We all have two different ages, we have our chronological age and our biological age; the latter being how healthily you’re aging. Even starting with people at age 40, for example, we’re able to distinguish the children of centenarians from non-centenarians.
There’s a growing need to develop a series of comprehensive biomarkers that we can measure in the blood. We want to be able to measure them in people and see whether certain therapies and recommendations are working to improve how they age. And that’s what we want to build here, as well — a whole programme on the biomarkers of aging.
Longevity.Technology: So this is touching on the work done by Steve Horvath on methylation?
Eric Verdin: The Horvath’s Clock is the first example of a biomarker for aging, and it’s been great for pointing people towards thinking that we can develop more. The problem is it may not be the whole answer, there are many people in the field who feel that we may need additional markers.
Longevity.Technology: Is there any indication right now of what those markers might be?
Eric Verdin: Yes, people are looking at transcriptomics (measuring all the ways that genes are synthesised) there’s proteomics (which is how proteins are made, and is currently being looked into by Judy Campisi and Birgi Schilling at the Buck. They’ve been able to identify a series of markers that senescent cells churn out) and finally there’s metabolomics. There’s a lot of novel technologies that let you look into all three of those categories for new biomarkers of aging.
Longevity.Technology: And finally, what have been the Buck’s most exceptional contributions to the field of aging in the past 20 years, and what do you think the next twenty may bring?
Eric Verdin: We’ve talked about senescence and the work of Judy Campisi, which has emerged as one of the major pathways.

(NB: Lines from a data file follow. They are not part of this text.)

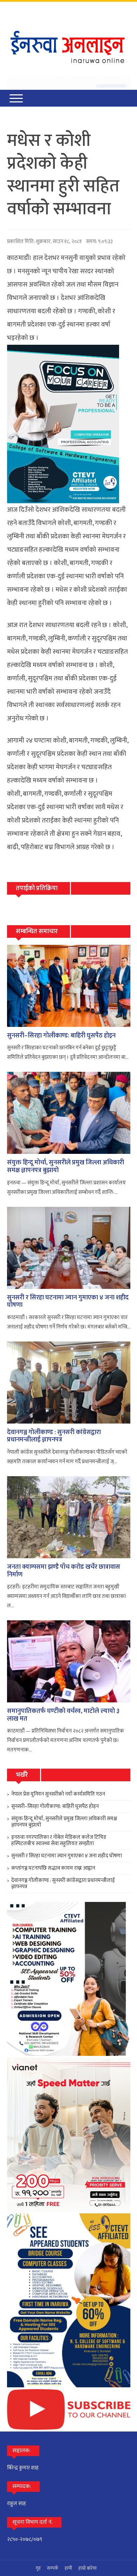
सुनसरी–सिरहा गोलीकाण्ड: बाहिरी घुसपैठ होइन (61, 1035)
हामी (68, 2568)
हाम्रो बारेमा (87, 2568)
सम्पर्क (52, 2568)
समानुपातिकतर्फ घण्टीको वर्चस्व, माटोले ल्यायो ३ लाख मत (63, 1715)
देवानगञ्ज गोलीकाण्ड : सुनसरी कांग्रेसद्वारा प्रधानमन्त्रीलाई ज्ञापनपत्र (54, 1436)
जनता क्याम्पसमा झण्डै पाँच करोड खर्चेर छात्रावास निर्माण (63, 1571)
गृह (38, 2568)
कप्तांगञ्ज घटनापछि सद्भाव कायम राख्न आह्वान (53, 1868)
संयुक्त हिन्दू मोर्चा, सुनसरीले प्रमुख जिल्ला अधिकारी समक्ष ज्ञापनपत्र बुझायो (65, 1166)
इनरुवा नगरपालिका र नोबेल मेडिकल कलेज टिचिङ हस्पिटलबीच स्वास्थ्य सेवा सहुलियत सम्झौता (58, 1840)
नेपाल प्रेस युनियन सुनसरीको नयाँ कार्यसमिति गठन (58, 1794)
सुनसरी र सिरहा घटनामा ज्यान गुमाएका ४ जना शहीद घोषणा (68, 1301)
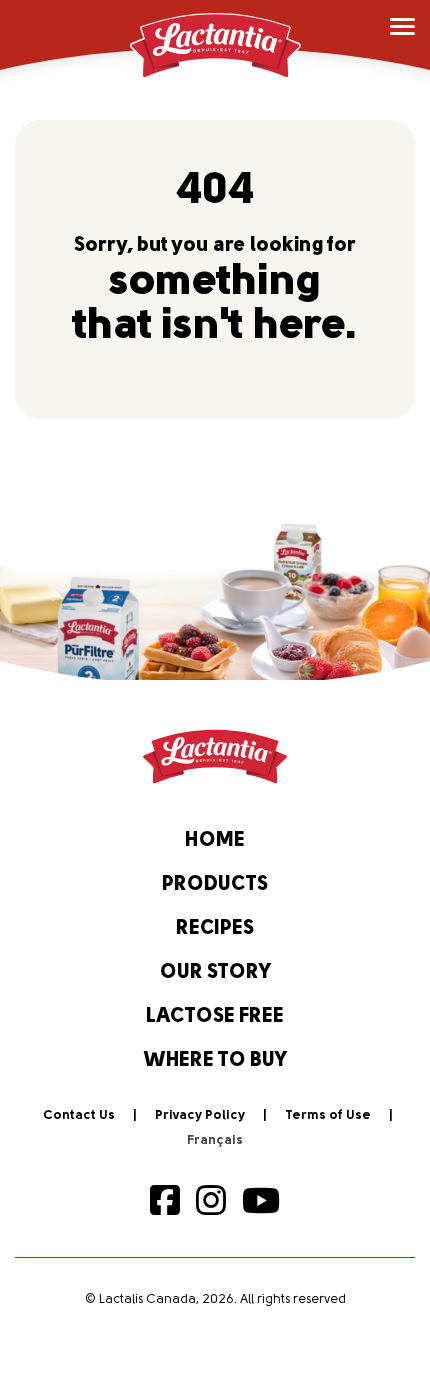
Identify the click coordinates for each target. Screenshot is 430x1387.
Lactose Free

There’s the changes in mitochondrial function, as studied by Martin Brand. My lab does stuff on protein modification.
If I were to zoom out and tie all of those, and many other great contributions, into a bigger picture, I’d say the most significant accomplishment is the creation of a molecular understanding of what aging is.
We’ve made aging a tractable, respectable subject of investigation. And we’ve brought it to the point where pharma and biotech companies are coming to us with targets that we can identify.
The next challenge, and the biggest one over the next twenty years, is to do in humans what we have already done so successfully in mice.